AIM OF THE EXERCISE:
Count every line of the data that includes "computer". State only the number.

-*-*-

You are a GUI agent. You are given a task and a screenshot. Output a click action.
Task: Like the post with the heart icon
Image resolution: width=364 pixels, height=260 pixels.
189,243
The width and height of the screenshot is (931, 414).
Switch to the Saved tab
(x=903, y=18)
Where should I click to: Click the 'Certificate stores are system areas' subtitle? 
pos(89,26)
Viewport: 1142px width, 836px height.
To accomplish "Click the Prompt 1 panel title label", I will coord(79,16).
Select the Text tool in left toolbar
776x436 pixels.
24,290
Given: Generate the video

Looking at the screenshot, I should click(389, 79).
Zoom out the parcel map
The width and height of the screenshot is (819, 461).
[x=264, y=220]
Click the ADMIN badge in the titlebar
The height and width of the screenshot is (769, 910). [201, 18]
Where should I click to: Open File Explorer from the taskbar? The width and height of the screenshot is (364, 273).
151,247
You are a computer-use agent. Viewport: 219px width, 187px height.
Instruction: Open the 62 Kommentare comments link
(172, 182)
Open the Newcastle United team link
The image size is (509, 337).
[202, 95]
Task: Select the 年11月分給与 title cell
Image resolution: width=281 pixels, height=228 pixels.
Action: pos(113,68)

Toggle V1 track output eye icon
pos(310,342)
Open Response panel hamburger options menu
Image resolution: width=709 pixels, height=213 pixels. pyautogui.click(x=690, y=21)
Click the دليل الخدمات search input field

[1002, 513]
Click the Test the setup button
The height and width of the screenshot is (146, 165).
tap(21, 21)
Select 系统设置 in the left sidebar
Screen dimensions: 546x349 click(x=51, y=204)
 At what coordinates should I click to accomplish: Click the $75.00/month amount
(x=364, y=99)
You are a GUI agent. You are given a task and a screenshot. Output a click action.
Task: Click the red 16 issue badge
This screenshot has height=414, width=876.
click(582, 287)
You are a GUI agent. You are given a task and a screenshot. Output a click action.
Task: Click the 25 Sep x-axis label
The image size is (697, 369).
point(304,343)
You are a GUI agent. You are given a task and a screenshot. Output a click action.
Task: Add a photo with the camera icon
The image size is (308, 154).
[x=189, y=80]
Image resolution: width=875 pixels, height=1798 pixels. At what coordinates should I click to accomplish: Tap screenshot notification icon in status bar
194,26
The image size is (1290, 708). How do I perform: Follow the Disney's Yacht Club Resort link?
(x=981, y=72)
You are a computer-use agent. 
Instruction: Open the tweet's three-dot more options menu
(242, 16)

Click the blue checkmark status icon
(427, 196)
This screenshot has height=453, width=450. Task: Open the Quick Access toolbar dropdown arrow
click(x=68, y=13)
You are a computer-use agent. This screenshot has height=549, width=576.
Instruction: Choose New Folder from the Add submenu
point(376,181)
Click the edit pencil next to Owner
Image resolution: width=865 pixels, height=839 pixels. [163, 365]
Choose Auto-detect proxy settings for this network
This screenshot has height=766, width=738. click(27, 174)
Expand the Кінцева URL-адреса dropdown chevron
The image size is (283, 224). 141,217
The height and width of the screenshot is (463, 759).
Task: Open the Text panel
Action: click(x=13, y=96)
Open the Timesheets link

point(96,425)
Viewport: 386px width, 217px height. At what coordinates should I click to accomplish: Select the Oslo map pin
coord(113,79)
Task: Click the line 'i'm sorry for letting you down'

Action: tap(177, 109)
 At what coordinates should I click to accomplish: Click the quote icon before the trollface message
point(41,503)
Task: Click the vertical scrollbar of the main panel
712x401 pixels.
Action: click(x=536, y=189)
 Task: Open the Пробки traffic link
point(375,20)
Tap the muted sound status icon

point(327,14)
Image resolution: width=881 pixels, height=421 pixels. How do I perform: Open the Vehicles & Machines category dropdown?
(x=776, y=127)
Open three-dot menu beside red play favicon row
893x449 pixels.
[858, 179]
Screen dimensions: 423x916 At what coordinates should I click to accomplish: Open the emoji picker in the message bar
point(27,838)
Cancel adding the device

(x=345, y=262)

-*-*-

EXERCISE ANSWER:
3